Dans une déclaration passée inaperçue, faite il y a deux mois, Karim Djoudi, ministre des Finances, avançait que l’Etat pouvait associer une entreprise publique dans le processus de rachat de Djezzy. Karim Djoudi faisait-il allusion à la compagnie Sonatrach ? La direction de Sonatrach a-t-elle été approchée pour en discuter ? Le nouveau PDG de Sonatrach, Abdelhamid Zerguine, affirmait récemment : « Je n’ai pas souvenance que Sonatrach a été choisie pour prendre des participations dans la filiale Djezzy. » Mais, relevait-il, « s’il y a suggestion pour aller dans le sens de préserver les intérêts des pouvoirs publics, nous n’hésiterons pas à le faire d’autant plus que nous avons un réseau de fibre optique avec une expérience avérée ». Tout est dit ? Pas tout à fait. Officiellement, le gouvernement n’a à aucun moment évoqué une possible implication de la Sonatrach dans l’affaire Djezzy. Peut-être que la sensibilité du dossier fait que le gouvernement ne souhaite pas de communication tapageuse autour de Djezzy et de Sonatrach, une compagnie de dimension internationale et dont il faut préserver la notoriété.
Cette opacité ne signifie cependant pas caducité de l’option d’association : Sonatrach dans le capital de Djezzy aux côtés des Russes de Vimpelcom, « c’est tout à fait possible », nous explique un expert proche du dossier. Et d’ajouter que Sonatrach, « une entreprise prospère, jouissant d’une bonne assise financière, pourrait intéresser le groupe Vimpelcom qui, lui, s’occupera de la gestion de cette filiale ». L’essentiel pour les Russes, c’est d’avoir « un bon apport en capitaux » ou de vendre l’intégralité de la filiale à « un prix alléchant », note notre interlocuteur. Et puis, l’Etat veut négocier, d’égal à égal, avec les Russes, en s’appuyant sur une entreprise solide et dont il est actionnaire, analyse cet expert, qui a beaucoup travaillé sur les questions énergétiques. Il souligne par ailleurs qu’aujourd’hui, le capital a changé de structure, une entreprise pouvant disposer d’un portefeuille diversifié. Gazprom, le géant russe, est présente dans le pétrole et le gaz, mais également dans les médias, rappelle-t-il.
L’exemple de Gazprom, on peut le démultiplier à souhait.
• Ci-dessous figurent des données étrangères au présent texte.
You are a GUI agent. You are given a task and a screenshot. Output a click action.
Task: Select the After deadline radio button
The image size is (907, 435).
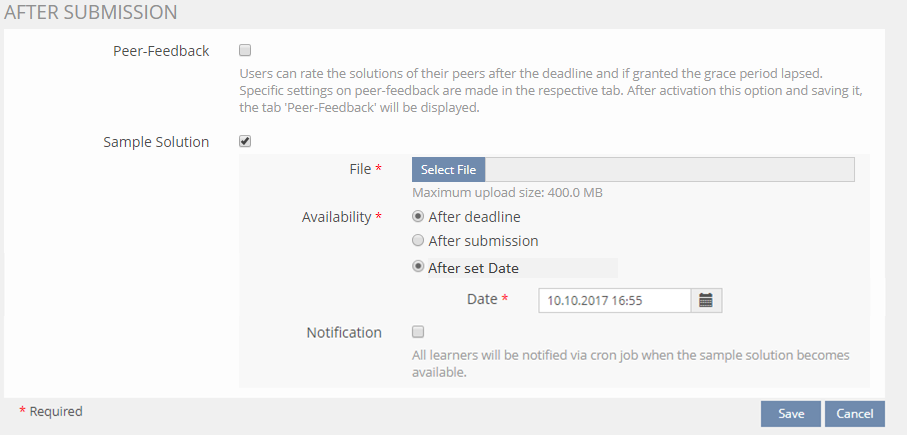tap(419, 215)
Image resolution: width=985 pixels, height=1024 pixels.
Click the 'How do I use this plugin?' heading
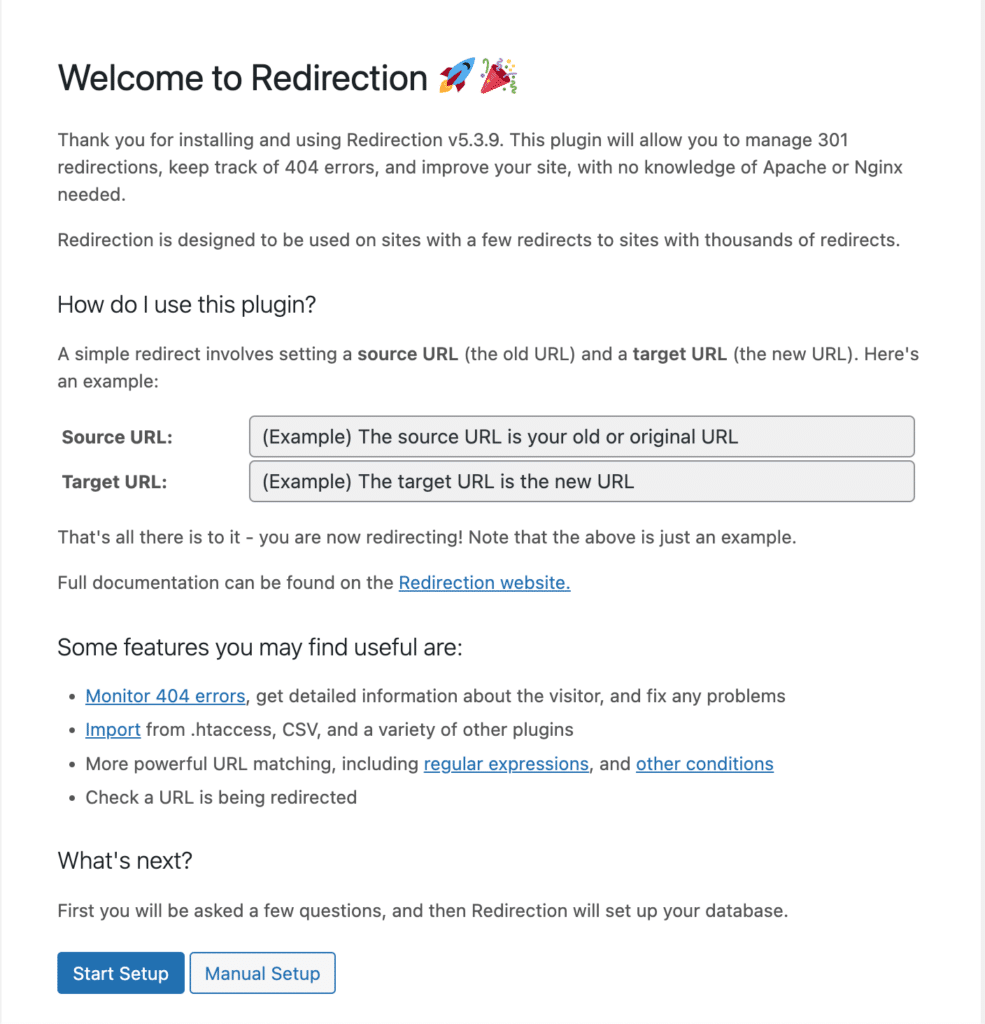coord(187,305)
A la question de savoir si une telle option (si elle se concrétise) ne risque-t-elle pas de chambouler les métiers de base de Sonatrach, cet expert déclare que la compagnie nationale des hydrocarbures s’est engagée dans d’importants projets de dessalement de l’eau de mer et que cela ne l’a pas empêché de s’occuper correctement de ses métiers de base que sont le pétrole et le gaz… L’affaire Djezzy devrait être bouclée avant avril 2012. L’Etat algérien et l’opérateur russe Vimpelcom négocient actuellement la valeur de Djezzy. L’évaluation d’Orascom Telecom Algérie, confiée au cabinet d’affaires Shearman & Sterling LLP-France, devrait s’achever dans les tout prochains jours. Avec ou sans Sonatrach, le gouvernement a intérêt à clore ce dossier, pour mettre en route la téléphonie de 3e génération (3G). Pour l’instant, c’est le dossier Djezzy qui bloque davantage le lancement de ce projet. Orascom Telecom Algérie (OTA) compte quelque seize millions d’abonnés potentiels pour la 3G.
Dans le cas où le dossier Djezzy ne serait pas réglé, le processus de la 3G sera lancé sans lui et donc sans la moitié des abonnés nationaux.